● **YOUR GOAL**
Type again, exactly, the lines below from the start through the line that includes "News (37, 1582)".

● **Items from a data source**
---------------

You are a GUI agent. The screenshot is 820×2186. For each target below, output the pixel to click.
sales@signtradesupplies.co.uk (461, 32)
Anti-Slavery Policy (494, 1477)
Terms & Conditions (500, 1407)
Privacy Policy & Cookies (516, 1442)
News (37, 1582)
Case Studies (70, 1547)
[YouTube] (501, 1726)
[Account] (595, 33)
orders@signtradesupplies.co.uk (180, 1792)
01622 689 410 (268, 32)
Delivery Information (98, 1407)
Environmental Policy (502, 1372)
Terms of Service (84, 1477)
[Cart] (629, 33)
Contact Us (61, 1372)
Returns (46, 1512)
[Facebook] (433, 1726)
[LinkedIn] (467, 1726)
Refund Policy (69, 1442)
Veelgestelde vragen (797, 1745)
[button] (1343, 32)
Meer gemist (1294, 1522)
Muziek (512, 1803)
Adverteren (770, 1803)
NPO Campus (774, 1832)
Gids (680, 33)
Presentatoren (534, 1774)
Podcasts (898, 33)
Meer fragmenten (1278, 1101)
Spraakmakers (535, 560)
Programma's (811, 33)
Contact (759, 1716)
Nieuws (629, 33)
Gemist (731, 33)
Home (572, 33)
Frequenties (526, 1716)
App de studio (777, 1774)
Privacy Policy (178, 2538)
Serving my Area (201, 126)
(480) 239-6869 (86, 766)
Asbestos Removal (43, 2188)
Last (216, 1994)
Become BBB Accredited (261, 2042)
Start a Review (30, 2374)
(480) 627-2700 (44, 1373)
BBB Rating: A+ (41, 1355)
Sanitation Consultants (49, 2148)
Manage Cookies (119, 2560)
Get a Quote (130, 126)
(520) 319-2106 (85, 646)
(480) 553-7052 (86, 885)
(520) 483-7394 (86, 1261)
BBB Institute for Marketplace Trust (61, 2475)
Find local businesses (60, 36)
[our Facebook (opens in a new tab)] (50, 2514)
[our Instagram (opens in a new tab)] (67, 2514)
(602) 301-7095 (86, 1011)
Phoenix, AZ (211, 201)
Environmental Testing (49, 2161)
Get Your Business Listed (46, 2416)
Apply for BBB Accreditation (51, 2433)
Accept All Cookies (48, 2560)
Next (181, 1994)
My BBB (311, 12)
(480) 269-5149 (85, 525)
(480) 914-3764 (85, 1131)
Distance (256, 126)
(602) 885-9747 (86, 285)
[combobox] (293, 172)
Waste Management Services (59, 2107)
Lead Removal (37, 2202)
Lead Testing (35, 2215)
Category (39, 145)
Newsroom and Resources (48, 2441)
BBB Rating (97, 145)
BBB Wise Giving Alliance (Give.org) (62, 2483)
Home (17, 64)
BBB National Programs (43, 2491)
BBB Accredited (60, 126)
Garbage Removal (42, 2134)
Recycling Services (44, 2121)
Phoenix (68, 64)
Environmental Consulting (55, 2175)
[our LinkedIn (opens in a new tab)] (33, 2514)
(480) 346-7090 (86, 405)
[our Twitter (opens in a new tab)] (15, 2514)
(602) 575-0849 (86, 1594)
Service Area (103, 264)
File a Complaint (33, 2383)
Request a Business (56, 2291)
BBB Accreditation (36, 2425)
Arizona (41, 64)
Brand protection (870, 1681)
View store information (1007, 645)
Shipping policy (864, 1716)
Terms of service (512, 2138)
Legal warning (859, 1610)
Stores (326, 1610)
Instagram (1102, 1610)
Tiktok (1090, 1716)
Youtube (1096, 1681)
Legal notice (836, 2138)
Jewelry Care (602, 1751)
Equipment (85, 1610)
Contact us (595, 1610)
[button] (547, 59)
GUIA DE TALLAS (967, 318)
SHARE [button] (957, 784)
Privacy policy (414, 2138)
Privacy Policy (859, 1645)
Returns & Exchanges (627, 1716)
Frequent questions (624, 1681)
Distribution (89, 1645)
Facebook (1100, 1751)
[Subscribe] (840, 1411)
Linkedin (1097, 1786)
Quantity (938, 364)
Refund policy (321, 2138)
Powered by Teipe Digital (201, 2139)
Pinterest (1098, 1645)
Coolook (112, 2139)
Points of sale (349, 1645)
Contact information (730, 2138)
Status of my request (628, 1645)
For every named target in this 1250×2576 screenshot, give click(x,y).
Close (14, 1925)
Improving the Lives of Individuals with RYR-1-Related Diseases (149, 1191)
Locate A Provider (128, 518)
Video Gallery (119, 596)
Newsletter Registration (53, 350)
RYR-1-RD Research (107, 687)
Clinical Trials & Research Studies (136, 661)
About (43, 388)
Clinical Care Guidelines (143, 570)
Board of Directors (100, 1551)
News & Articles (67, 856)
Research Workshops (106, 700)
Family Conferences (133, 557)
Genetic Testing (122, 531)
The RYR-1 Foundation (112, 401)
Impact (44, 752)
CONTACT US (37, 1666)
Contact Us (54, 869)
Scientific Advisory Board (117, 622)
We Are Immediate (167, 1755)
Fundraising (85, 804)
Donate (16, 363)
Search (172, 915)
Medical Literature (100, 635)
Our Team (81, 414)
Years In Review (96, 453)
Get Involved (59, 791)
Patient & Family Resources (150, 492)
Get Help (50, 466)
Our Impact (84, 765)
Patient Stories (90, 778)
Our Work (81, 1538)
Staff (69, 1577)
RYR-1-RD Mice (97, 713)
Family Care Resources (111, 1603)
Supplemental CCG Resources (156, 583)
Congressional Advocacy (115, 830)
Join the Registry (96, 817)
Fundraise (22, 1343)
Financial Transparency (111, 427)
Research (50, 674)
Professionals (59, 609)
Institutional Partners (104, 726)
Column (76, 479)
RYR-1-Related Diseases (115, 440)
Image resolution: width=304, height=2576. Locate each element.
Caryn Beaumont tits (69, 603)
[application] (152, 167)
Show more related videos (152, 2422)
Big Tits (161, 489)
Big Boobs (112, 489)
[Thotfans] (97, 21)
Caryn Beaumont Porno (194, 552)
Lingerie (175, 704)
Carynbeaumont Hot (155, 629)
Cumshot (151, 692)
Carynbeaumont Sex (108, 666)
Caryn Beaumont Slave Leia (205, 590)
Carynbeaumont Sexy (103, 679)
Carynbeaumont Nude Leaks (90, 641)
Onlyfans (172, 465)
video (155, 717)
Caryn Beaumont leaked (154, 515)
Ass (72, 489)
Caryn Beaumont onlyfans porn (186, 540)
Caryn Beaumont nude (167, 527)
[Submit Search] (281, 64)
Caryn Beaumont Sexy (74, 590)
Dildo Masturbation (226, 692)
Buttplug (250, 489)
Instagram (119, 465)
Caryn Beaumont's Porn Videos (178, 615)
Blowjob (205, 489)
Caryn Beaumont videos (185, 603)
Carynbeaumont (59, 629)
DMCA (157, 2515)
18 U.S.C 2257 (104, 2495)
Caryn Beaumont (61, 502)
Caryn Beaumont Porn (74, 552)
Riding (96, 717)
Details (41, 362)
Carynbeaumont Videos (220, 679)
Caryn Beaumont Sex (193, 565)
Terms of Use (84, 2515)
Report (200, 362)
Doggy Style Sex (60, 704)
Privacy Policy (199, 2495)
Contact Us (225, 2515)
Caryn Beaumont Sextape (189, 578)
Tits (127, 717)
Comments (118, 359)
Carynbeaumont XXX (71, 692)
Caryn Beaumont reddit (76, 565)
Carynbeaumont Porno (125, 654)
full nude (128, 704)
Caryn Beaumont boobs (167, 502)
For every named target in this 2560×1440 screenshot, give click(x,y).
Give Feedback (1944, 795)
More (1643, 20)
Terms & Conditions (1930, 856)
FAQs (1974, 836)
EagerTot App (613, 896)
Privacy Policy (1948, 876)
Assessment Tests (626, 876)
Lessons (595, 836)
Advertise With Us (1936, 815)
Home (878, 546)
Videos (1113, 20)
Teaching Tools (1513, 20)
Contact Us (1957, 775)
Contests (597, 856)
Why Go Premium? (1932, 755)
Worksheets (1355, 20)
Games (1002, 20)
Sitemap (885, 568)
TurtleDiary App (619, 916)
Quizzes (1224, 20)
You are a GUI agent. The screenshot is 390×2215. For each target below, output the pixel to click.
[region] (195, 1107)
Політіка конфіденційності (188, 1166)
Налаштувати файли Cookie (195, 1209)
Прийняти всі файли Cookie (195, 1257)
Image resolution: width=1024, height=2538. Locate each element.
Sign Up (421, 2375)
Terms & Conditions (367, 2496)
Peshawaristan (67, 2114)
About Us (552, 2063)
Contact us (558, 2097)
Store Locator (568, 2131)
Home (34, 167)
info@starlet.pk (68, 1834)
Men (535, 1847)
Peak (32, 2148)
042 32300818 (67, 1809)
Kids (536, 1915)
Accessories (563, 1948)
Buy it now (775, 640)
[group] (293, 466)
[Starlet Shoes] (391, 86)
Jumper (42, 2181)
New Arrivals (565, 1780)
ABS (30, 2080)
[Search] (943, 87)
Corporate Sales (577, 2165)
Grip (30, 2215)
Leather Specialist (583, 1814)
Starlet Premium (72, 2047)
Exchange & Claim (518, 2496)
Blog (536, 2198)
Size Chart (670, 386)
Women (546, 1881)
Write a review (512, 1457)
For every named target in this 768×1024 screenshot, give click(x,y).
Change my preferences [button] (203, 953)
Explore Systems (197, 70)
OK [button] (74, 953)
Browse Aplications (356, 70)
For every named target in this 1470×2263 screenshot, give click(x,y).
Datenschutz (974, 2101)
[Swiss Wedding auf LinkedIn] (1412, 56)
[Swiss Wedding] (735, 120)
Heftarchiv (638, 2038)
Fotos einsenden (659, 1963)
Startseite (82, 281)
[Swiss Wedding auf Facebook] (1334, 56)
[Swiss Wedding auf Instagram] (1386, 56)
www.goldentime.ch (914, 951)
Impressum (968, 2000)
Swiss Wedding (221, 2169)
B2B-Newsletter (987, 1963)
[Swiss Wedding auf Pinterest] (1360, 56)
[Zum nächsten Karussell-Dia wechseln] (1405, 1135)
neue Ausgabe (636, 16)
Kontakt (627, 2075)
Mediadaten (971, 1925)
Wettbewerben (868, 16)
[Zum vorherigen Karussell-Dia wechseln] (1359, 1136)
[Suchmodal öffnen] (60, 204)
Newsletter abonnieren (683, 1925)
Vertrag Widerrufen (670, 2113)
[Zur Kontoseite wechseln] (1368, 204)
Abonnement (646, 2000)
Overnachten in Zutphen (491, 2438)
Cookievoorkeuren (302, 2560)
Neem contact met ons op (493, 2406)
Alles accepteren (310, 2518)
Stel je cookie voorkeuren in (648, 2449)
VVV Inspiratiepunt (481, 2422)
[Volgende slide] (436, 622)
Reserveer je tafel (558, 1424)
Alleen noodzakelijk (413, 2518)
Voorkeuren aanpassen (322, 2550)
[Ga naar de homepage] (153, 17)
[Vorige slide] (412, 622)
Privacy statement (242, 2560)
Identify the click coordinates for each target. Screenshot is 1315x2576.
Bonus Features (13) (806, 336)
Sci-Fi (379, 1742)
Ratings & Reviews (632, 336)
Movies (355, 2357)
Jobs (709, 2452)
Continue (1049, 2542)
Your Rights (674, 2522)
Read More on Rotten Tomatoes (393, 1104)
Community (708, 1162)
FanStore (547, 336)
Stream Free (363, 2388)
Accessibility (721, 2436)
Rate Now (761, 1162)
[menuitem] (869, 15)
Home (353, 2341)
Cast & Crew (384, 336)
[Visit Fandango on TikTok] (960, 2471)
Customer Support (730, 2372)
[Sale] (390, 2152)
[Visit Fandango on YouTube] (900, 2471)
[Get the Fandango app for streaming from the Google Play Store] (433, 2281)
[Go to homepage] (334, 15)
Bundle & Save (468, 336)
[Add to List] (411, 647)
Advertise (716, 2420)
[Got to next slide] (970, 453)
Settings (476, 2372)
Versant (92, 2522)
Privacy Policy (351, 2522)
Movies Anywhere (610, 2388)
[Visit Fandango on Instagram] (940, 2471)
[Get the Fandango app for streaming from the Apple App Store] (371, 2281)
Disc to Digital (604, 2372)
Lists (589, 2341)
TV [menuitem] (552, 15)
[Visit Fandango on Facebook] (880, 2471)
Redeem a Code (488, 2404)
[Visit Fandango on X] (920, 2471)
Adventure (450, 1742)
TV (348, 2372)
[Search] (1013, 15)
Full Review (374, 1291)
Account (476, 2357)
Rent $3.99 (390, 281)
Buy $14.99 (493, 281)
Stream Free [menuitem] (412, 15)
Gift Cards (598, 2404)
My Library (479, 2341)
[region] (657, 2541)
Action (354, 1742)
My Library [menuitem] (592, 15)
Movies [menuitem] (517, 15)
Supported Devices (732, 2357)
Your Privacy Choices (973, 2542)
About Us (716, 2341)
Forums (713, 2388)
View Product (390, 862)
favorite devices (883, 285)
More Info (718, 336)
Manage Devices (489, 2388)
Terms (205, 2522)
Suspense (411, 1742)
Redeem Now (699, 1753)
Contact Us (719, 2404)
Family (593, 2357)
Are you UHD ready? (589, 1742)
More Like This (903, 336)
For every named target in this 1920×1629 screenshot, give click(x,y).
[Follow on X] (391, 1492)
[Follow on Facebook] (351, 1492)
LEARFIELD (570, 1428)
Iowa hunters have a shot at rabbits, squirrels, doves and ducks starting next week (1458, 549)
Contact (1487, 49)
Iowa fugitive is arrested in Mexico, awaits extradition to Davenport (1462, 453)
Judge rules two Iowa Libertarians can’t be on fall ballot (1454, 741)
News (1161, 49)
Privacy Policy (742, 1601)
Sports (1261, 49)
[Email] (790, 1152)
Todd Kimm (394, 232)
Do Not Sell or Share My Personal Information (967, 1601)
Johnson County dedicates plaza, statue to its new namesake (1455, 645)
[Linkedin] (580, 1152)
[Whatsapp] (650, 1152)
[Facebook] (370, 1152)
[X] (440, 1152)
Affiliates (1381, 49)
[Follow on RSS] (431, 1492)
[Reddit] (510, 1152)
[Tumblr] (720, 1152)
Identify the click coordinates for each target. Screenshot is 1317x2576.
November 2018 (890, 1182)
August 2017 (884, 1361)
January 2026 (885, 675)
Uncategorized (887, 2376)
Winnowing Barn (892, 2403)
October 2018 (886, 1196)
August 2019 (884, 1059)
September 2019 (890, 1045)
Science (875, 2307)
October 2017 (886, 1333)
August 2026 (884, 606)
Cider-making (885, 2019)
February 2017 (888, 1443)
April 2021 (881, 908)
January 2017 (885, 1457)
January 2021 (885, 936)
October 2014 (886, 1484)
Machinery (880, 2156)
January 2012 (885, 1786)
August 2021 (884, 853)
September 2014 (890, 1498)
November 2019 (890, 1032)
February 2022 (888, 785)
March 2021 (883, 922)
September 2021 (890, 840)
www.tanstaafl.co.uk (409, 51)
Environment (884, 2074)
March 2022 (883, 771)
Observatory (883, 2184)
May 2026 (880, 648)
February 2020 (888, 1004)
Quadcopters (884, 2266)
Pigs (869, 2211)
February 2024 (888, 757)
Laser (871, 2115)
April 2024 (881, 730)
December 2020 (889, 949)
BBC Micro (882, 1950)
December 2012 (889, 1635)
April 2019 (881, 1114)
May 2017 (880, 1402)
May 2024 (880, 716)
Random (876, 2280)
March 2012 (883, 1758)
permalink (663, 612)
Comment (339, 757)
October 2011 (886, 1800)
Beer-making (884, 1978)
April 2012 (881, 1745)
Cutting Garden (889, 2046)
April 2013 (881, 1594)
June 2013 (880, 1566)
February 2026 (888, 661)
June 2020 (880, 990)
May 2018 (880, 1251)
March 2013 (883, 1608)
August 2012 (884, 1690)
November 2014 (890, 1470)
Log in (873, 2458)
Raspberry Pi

---------------

● **ANSWER TO THE EXERCISE**
You are a GUI agent. The screenshot is 820×2186. For each target below, output the pixel to click.
sales@signtradesupplies.co.uk (461, 32)
Anti-Slavery Policy (494, 1477)
Terms & Conditions (500, 1407)
Privacy Policy & Cookies (516, 1442)
News (37, 1582)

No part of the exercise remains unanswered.